In Does not Commute, you are the conductor of a chaotic orchestra where V8 engines replace violins, and waving your arms about is only going to make things worse. Your challenge is to control the traffic. Not with a whistle and a high-vis jacket, but by driving each hot rod and hot dog van, every beach buggie and bin lorry from its start point to its desired destination.
To do this, you press the sides of the screen to turn left and right as your vehicle automatically accelerates. It all sounds simple enough, right? And it is. At least at first. Things, however, quickly become more difficult.
As soon as you deliver a commuter, it’s time to take the next on their journey, one by one. Now, as well as picking the most efficient route for each vehicle, you’ve got to avoid crashing into the cars you’ve already directed. The more journeys you take, the more challenging the whole thing becomes, transforming this driving game into one of strategy and path management.

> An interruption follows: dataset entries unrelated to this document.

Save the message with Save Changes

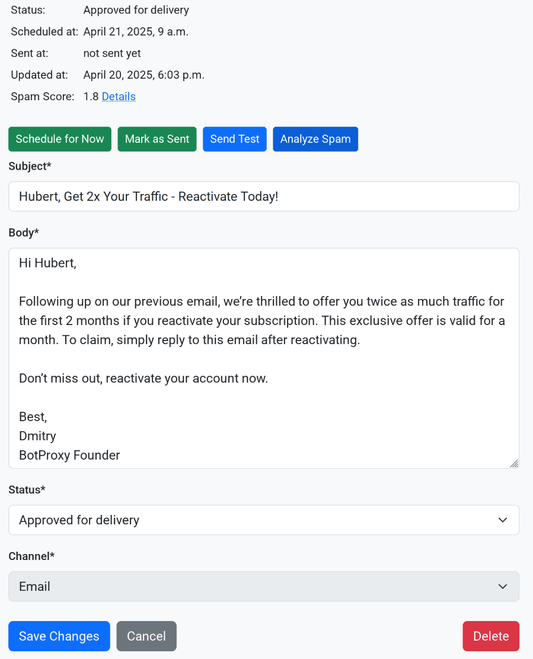click(x=59, y=636)
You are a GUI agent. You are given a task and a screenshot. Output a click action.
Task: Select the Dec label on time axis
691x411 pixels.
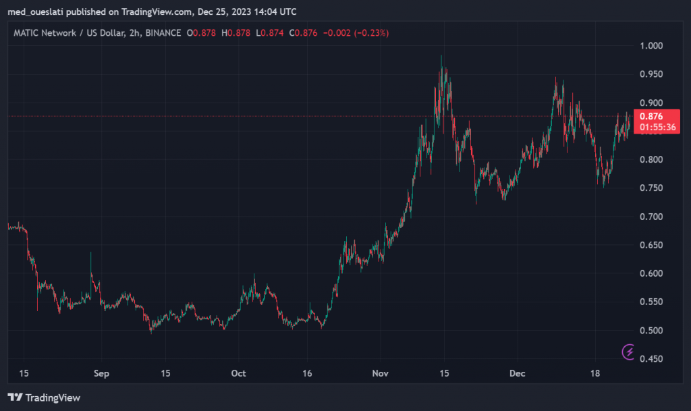pos(518,373)
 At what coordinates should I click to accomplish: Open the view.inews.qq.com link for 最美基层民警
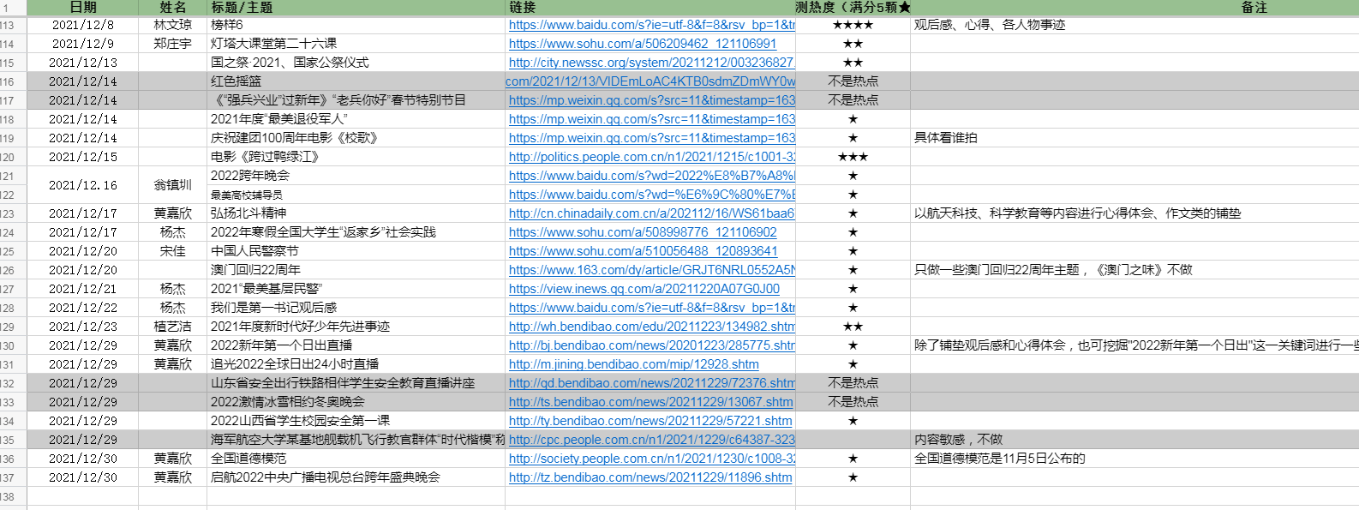coord(644,289)

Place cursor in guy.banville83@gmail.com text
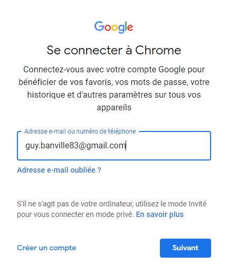tap(75, 146)
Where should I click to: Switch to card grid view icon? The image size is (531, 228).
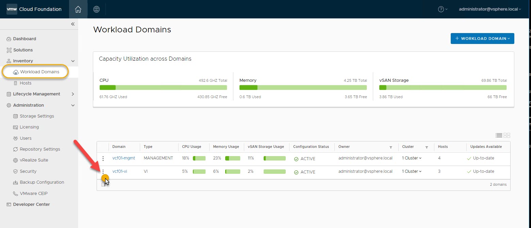pos(507,135)
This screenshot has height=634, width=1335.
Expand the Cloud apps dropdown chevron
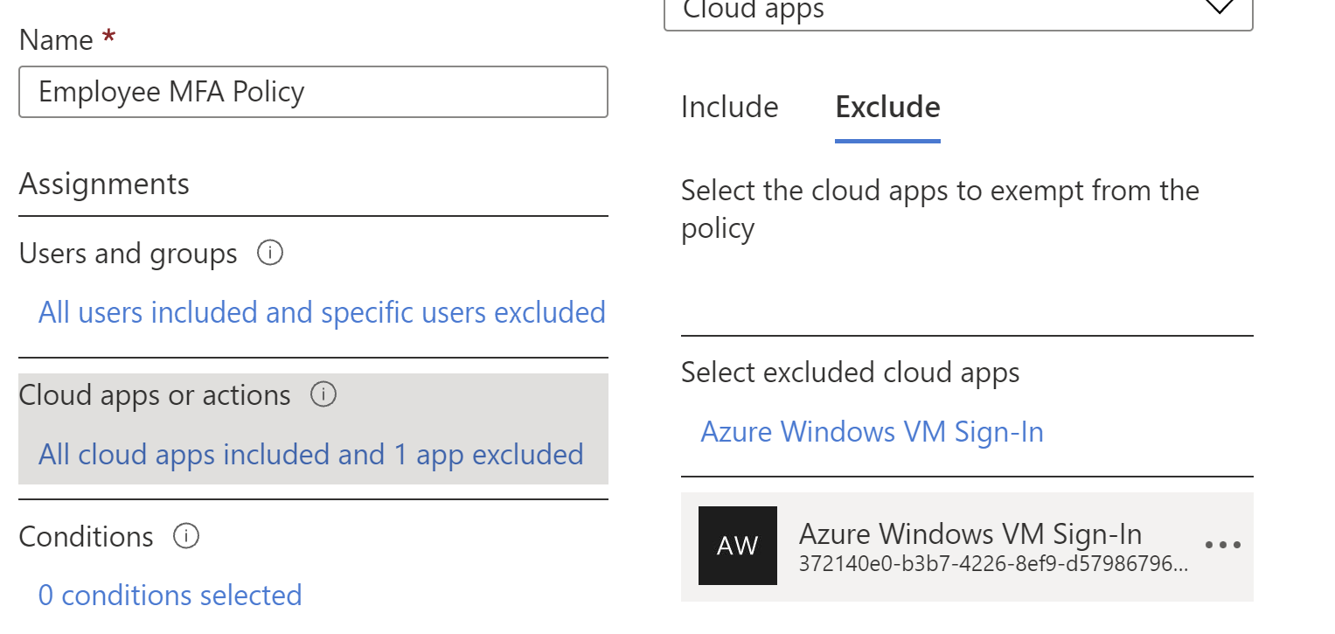coord(1218,9)
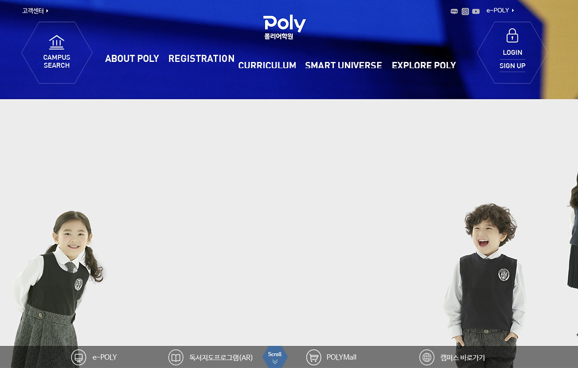
Task: Open the REGISTRATION menu
Action: click(201, 58)
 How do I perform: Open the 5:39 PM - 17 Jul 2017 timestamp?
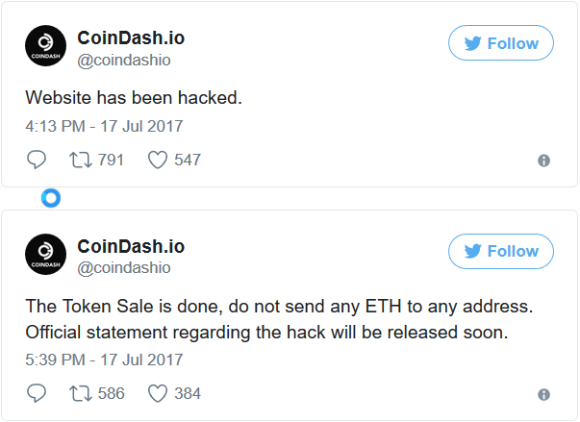(x=103, y=360)
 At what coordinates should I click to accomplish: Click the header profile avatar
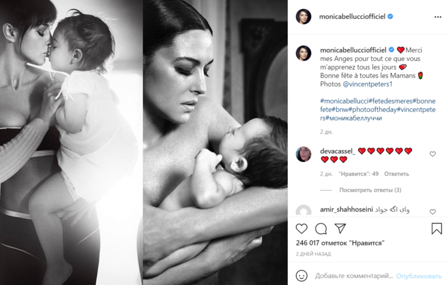tap(303, 16)

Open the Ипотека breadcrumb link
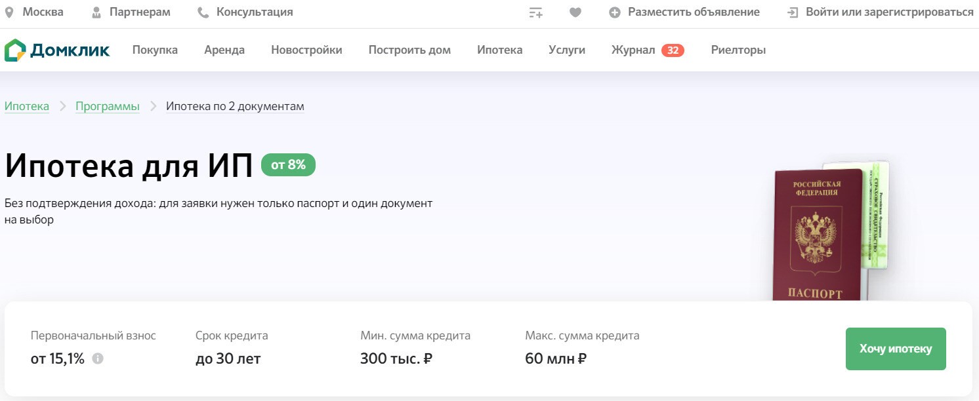pyautogui.click(x=27, y=105)
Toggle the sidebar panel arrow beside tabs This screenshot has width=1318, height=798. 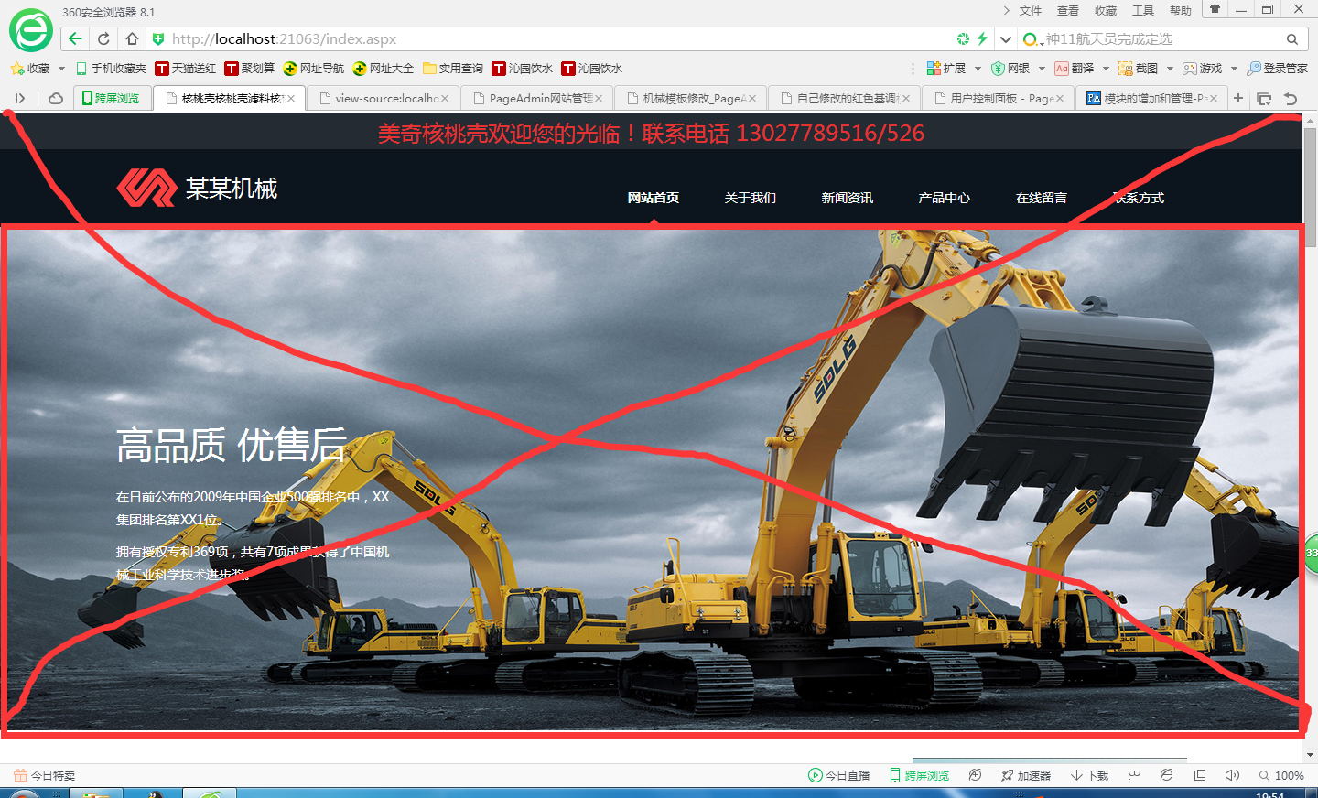[19, 98]
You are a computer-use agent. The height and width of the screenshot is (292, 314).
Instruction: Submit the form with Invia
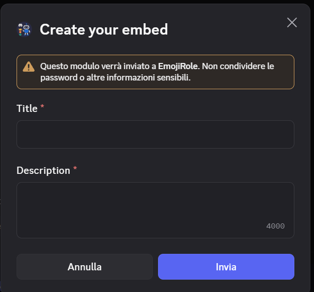click(x=226, y=267)
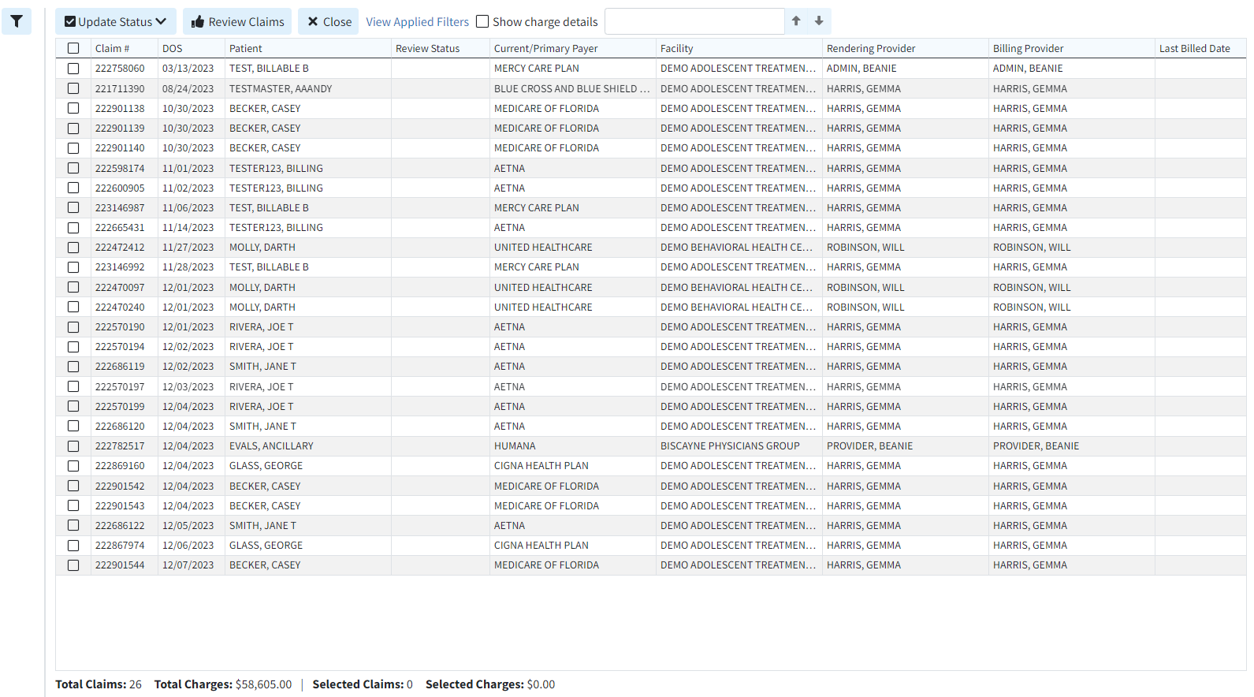Select the checkbox for claim 222901544
The width and height of the screenshot is (1254, 697).
coord(73,565)
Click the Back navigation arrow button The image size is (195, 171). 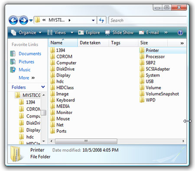coord(13,20)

Oh, and there’s the added pressure of this all being set against a timer. Get all of the commuters to their destinations in time or it's game over. There are time-boosting power-ups along the way though, and you'll need them. Every collision damages your car and slows it down. So will wrong turns or taking that so-called “shortcut” you thought you'd spotted through the woods.
While all this is entertainment enough, it’s merely the backdrop to the gripping soap opera that’s bubbling along under the surface. Each driver has their own, increasingly tantalising and bizarre narrative, and as the stories unravel, you’ll laugh, cringe and sit there mouth agape at the tales that make an Eastenders plot line feel tame.
We all know that games are a great way to beat the commuter blues, but Does not Commute proves that this can still be the case even when those games are about commuting. It’s a fun, frantic strategy game and sure, nobody enjoys being stuck in traffic, but directing it, it turns out, is surprisingly fun.